* [EXERCISE OBJECTIVE]
Could you output the entire listing without altering anything?

* [LISTED ENTRIES]
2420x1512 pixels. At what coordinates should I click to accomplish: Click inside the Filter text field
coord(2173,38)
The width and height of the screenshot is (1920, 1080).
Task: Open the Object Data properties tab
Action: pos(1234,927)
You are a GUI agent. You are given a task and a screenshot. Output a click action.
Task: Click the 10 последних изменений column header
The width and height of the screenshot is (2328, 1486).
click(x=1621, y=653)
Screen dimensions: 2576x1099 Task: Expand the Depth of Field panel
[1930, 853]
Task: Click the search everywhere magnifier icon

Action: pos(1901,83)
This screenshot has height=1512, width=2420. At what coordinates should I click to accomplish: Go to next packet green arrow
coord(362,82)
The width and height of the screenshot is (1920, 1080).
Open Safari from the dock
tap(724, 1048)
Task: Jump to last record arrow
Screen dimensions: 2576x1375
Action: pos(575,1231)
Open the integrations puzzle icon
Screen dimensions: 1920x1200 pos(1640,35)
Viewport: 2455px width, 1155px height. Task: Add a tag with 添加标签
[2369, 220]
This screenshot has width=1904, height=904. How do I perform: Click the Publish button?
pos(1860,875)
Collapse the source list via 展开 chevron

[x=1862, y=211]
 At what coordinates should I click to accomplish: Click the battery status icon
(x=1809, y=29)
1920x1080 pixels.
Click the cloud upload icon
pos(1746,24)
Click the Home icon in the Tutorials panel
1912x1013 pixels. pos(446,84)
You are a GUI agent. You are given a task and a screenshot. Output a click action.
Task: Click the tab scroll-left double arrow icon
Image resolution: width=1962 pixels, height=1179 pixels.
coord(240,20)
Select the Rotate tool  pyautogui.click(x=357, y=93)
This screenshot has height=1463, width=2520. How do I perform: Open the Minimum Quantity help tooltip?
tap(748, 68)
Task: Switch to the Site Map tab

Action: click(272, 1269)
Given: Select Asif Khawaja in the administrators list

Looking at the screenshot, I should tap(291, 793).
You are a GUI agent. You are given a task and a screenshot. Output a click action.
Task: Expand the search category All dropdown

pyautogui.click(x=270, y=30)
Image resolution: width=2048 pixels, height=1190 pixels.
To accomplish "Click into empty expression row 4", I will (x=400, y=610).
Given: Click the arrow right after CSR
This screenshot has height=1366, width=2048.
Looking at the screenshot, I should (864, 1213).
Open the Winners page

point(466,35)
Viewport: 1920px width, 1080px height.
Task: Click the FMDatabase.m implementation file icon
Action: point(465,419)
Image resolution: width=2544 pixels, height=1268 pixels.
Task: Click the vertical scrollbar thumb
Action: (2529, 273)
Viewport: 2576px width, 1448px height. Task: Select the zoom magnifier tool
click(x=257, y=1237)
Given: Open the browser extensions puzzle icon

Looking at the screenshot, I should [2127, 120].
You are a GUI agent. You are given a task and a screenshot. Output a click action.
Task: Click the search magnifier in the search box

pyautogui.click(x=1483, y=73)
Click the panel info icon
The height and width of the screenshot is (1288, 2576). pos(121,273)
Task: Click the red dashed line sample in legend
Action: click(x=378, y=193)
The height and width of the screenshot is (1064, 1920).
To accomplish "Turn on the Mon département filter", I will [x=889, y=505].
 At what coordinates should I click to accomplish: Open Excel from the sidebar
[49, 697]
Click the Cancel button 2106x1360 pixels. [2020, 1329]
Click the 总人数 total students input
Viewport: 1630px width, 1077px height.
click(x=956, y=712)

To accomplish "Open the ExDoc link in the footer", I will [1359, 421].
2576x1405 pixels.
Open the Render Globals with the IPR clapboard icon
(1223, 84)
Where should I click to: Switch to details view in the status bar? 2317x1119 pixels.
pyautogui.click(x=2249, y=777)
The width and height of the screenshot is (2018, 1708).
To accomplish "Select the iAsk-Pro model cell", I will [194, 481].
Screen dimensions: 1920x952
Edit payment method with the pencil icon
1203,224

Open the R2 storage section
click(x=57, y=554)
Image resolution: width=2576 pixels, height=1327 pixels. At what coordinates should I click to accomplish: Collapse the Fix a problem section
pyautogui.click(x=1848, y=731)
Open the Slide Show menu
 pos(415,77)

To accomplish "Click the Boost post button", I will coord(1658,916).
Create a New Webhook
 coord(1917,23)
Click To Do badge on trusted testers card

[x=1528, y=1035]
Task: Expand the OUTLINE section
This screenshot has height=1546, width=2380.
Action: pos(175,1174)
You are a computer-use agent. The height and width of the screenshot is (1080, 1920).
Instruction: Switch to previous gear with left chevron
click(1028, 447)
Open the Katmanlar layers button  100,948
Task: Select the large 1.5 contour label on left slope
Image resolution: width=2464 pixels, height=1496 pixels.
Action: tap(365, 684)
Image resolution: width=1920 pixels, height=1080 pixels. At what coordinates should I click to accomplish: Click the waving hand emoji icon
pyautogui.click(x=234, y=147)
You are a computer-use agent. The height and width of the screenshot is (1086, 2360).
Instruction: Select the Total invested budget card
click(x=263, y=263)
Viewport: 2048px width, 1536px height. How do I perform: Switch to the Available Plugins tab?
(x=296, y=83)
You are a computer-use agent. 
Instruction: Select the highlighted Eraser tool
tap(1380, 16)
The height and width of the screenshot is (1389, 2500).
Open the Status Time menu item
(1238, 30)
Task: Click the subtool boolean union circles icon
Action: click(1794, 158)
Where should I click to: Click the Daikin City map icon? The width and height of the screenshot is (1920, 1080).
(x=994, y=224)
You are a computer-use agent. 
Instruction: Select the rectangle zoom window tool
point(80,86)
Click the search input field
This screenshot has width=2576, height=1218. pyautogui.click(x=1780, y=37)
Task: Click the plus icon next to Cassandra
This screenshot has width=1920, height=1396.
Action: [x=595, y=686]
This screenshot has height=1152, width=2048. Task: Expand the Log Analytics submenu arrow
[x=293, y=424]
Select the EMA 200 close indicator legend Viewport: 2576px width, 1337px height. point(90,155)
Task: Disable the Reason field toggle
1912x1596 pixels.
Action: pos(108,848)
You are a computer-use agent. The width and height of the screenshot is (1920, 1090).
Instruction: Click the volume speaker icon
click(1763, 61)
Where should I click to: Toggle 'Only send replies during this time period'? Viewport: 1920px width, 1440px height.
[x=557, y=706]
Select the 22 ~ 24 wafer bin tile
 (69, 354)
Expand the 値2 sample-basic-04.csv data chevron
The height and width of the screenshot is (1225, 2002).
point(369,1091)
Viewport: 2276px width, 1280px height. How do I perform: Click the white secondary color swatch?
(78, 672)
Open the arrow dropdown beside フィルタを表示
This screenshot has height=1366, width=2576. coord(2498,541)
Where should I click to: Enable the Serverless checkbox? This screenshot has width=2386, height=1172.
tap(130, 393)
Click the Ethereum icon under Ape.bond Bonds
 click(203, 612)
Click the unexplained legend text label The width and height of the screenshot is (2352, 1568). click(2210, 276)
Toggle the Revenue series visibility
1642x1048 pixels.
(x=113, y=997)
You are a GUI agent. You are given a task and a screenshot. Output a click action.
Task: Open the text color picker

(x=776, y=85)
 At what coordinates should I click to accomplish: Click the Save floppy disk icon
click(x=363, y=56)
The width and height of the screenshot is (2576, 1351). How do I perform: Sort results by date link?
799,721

* [WRITTEN SOLUTION]
2420x1512 pixels. At what coordinates should I click to accomplish: Click inside the Filter text field
coord(2173,38)
The width and height of the screenshot is (1920, 1080).
Task: Open the Object Data properties tab
Action: pos(1234,927)
You are a GUI agent. You are given a task and a screenshot. Output a click action.
Task: Click the 10 последних изменений column header
The width and height of the screenshot is (2328, 1486).
click(x=1621, y=653)
Screen dimensions: 2576x1099 Task: Expand the Depth of Field panel
[1930, 853]
Task: Click the search everywhere magnifier icon

Action: pos(1901,83)
This screenshot has height=1512, width=2420. At what coordinates should I click to accomplish: Go to next packet green arrow
coord(362,82)
The width and height of the screenshot is (1920, 1080).
Open Safari from the dock
tap(724, 1048)
Task: Jump to last record arrow
Screen dimensions: 2576x1375
Action: pos(575,1231)
Open the integrations puzzle icon
Screen dimensions: 1920x1200 pos(1640,35)
Viewport: 2455px width, 1155px height. Task: Add a tag with 添加标签
[2369, 220]
This screenshot has width=1904, height=904. How do I perform: Click the Publish button?
pos(1860,875)
Collapse the source list via 展开 chevron

[x=1862, y=211]
 At what coordinates should I click to accomplish: Click the battery status icon
(x=1809, y=29)
1920x1080 pixels.
Click the cloud upload icon
pos(1746,24)
Click the Home icon in the Tutorials panel
1912x1013 pixels. pos(446,84)
You are a GUI agent. You are given a task and a screenshot. Output a click action.
Task: Click the tab scroll-left double arrow icon
Image resolution: width=1962 pixels, height=1179 pixels.
coord(240,20)
Select the Rotate tool  pyautogui.click(x=357, y=93)
This screenshot has height=1463, width=2520. How do I perform: Open the Minimum Quantity help tooltip?
tap(748, 68)
Task: Switch to the Site Map tab

Action: click(272, 1269)
Given: Select Asif Khawaja in the administrators list

Looking at the screenshot, I should tap(291, 793).
You are a GUI agent. You are given a task and a screenshot. Output a click action.
Task: Expand the search category All dropdown

pyautogui.click(x=270, y=30)
Image resolution: width=2048 pixels, height=1190 pixels.
To accomplish "Click into empty expression row 4", I will (x=400, y=610).
Given: Click the arrow right after CSR
This screenshot has height=1366, width=2048.
Looking at the screenshot, I should (864, 1213).
Open the Winners page

point(466,35)
Viewport: 1920px width, 1080px height.
Task: Click the FMDatabase.m implementation file icon
Action: point(465,419)
Image resolution: width=2544 pixels, height=1268 pixels.
Task: Click the vertical scrollbar thumb
Action: (2529, 273)
Viewport: 2576px width, 1448px height. Task: Select the zoom magnifier tool
click(x=257, y=1237)
Given: Open the browser extensions puzzle icon

Looking at the screenshot, I should [2127, 120].
You are a GUI agent. You are given a task and a screenshot. Output a click action.
Task: Click the search magnifier in the search box

pyautogui.click(x=1483, y=73)
Click the panel info icon
The height and width of the screenshot is (1288, 2576). pos(121,273)
Task: Click the red dashed line sample in legend
Action: click(x=378, y=193)
The height and width of the screenshot is (1064, 1920).
To accomplish "Turn on the Mon département filter", I will [x=889, y=505].
 At what coordinates should I click to accomplish: Open Excel from the sidebar
[49, 697]
Click the Cancel button 2106x1360 pixels. [2020, 1329]
Click the 总人数 total students input
Viewport: 1630px width, 1077px height.
click(x=956, y=712)

To accomplish "Open the ExDoc link in the footer", I will [1359, 421].
2576x1405 pixels.
Open the Render Globals with the IPR clapboard icon
(1223, 84)
Where should I click to: Switch to details view in the status bar? 2317x1119 pixels.
pyautogui.click(x=2249, y=777)
The width and height of the screenshot is (2018, 1708).
To accomplish "Select the iAsk-Pro model cell", I will [194, 481].
Screen dimensions: 1920x952
Edit payment method with the pencil icon
1203,224

Open the R2 storage section
click(x=57, y=554)
Image resolution: width=2576 pixels, height=1327 pixels. At what coordinates should I click to accomplish: Collapse the Fix a problem section
pyautogui.click(x=1848, y=731)
Open the Slide Show menu
 pos(415,77)

To accomplish "Click the Boost post button", I will coord(1658,916).
Create a New Webhook
 coord(1917,23)
Click To Do badge on trusted testers card

[x=1528, y=1035]
Task: Expand the OUTLINE section
This screenshot has height=1546, width=2380.
Action: pos(175,1174)
You are a computer-use agent. The height and width of the screenshot is (1080, 1920).
Instruction: Switch to previous gear with left chevron
click(1028, 447)
Open the Katmanlar layers button  100,948
Task: Select the large 1.5 contour label on left slope
Image resolution: width=2464 pixels, height=1496 pixels.
Action: tap(365, 684)
Image resolution: width=1920 pixels, height=1080 pixels. At what coordinates should I click to accomplish: Click the waving hand emoji icon
pyautogui.click(x=234, y=147)
You are a computer-use agent. The height and width of the screenshot is (1086, 2360).
Instruction: Select the Total invested budget card
click(x=263, y=263)
Viewport: 2048px width, 1536px height. How do I perform: Switch to the Available Plugins tab?
(x=296, y=83)
You are a computer-use agent. 
Instruction: Select the highlighted Eraser tool
tap(1380, 16)
The height and width of the screenshot is (1389, 2500).
Open the Status Time menu item
(1238, 30)
Task: Click the subtool boolean union circles icon
Action: click(1794, 158)
Where should I click to: Click the Daikin City map icon? The width and height of the screenshot is (1920, 1080).
(x=994, y=224)
You are a computer-use agent. 
Instruction: Select the rectangle zoom window tool
point(80,86)
Click the search input field
This screenshot has width=2576, height=1218. pyautogui.click(x=1780, y=37)
Task: Click the plus icon next to Cassandra
This screenshot has width=1920, height=1396.
Action: [x=595, y=686]
This screenshot has height=1152, width=2048. Task: Expand the Log Analytics submenu arrow
[x=293, y=424]
Select the EMA 200 close indicator legend Viewport: 2576px width, 1337px height. point(90,155)
Task: Disable the Reason field toggle
1912x1596 pixels.
Action: pos(108,848)
You are a computer-use agent. The width and height of the screenshot is (1920, 1090).
Instruction: Click the volume speaker icon
click(1763, 61)
Where should I click to: Toggle 'Only send replies during this time period'? Viewport: 1920px width, 1440px height.
[x=557, y=706]
Select the 22 ~ 24 wafer bin tile
 (69, 354)
Expand the 値2 sample-basic-04.csv data chevron
The height and width of the screenshot is (1225, 2002).
point(369,1091)
Viewport: 2276px width, 1280px height. How do I perform: Click the white secondary color swatch?
(78, 672)
Open the arrow dropdown beside フィルタを表示
This screenshot has height=1366, width=2576. coord(2498,541)
Where should I click to: Enable the Serverless checkbox? This screenshot has width=2386, height=1172.
tap(130, 393)
Click the Ethereum icon under Ape.bond Bonds
 click(203, 612)
Click the unexplained legend text label The width and height of the screenshot is (2352, 1568). click(2210, 276)
Toggle the Revenue series visibility
1642x1048 pixels.
(x=113, y=997)
You are a GUI agent. You are given a task and a screenshot. Output a click action.
Task: Open the text color picker

(x=776, y=85)
 At what coordinates should I click to accomplish: Click the Save floppy disk icon
click(x=363, y=56)
The width and height of the screenshot is (2576, 1351). How do I perform: Sort results by date link?
799,721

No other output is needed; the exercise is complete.